#### [What is being asked]
Copy the data below with every "screenshot" changed to "capture" and nothing else altered, and omit the pictures.

#### [Source records]
------

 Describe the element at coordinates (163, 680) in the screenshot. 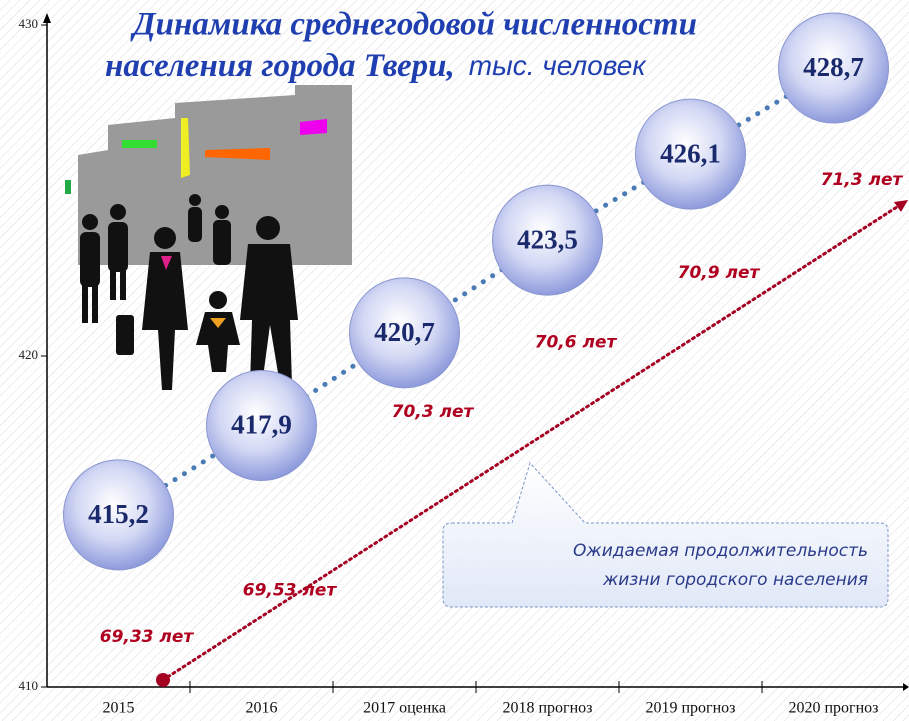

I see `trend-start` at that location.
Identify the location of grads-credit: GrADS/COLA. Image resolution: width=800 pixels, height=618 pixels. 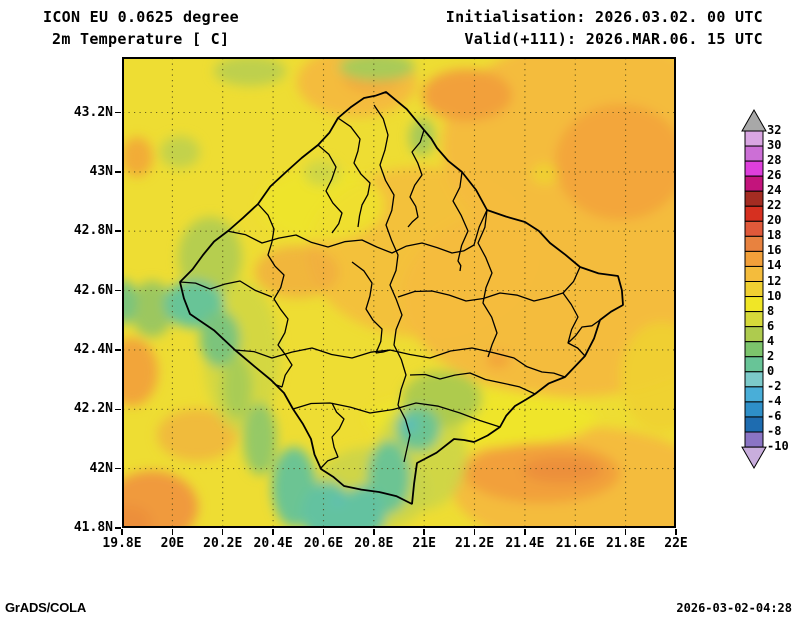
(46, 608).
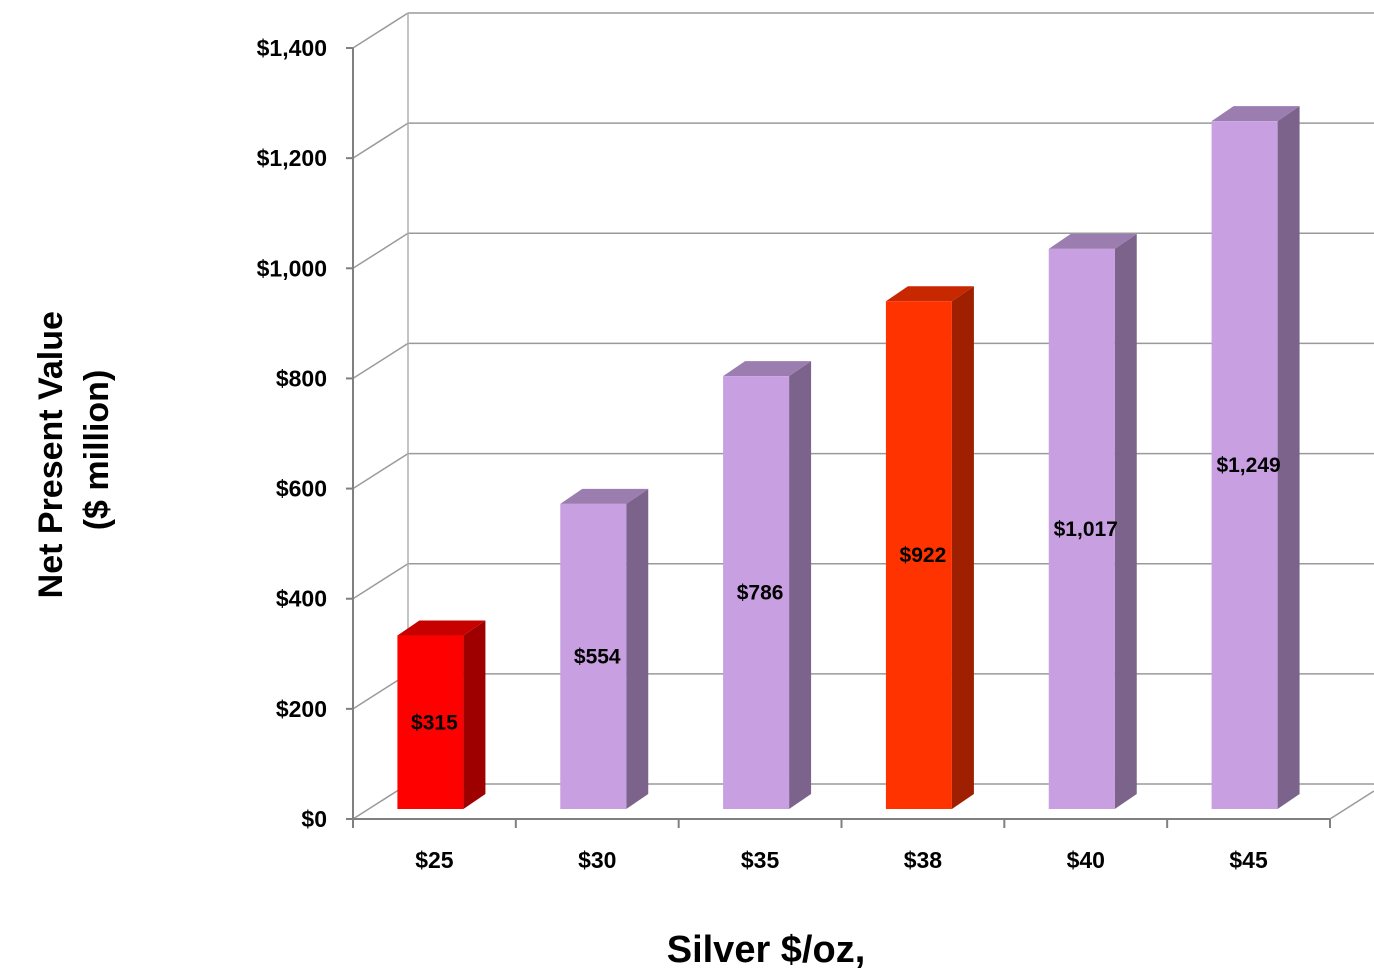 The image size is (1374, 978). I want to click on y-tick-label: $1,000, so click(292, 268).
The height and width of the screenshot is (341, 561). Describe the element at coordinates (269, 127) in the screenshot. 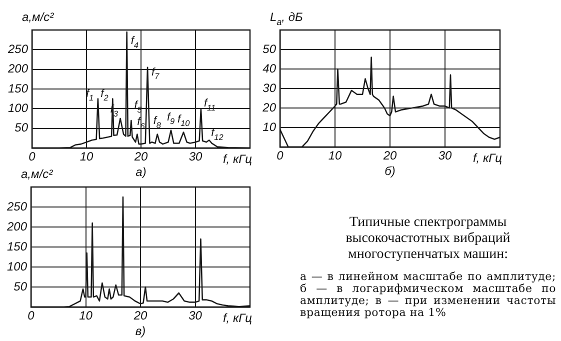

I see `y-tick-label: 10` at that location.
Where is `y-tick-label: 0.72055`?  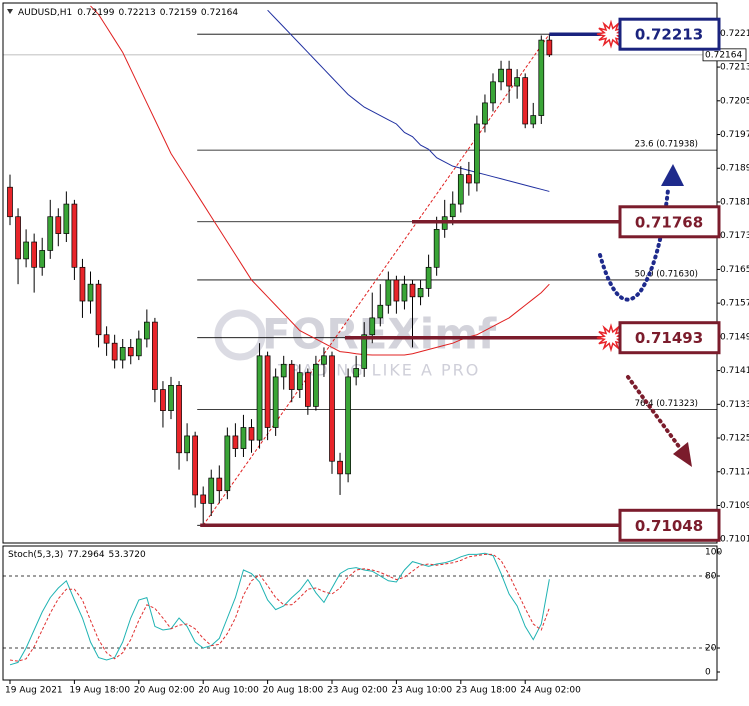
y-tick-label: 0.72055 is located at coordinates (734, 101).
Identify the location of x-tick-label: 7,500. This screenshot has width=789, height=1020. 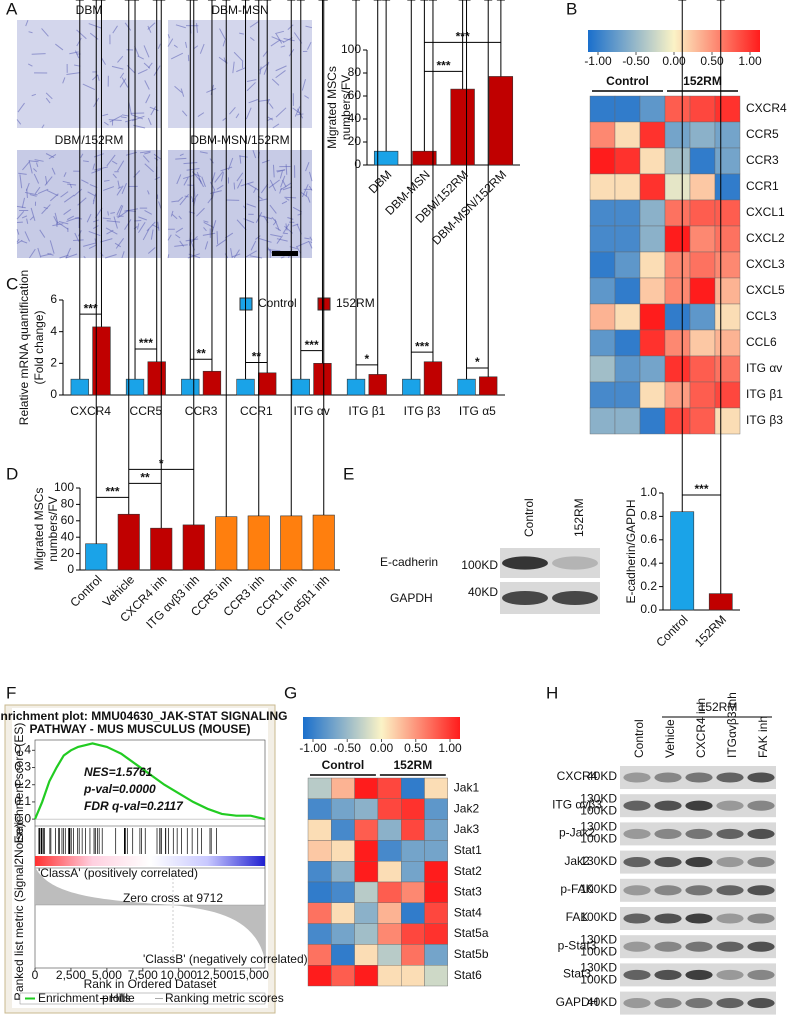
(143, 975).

------

#### [Solution below]
 Describe the element at coordinates (163, 680) in the capture. 

I see `trend-start` at that location.
Identify the location of grads-credit: GrADS/COLA. Image resolution: width=800 pixels, height=618 pixels. 
(46, 608).
 The image size is (1374, 978). I want to click on y-tick-label: $1,000, so click(292, 268).
The height and width of the capture is (341, 561). Describe the element at coordinates (269, 127) in the capture. 

I see `y-tick-label: 10` at that location.
Where is `y-tick-label: 0.72055`?  
y-tick-label: 0.72055 is located at coordinates (734, 101).
Identify the location of x-tick-label: 7,500. This capture has width=789, height=1020. 
(143, 975).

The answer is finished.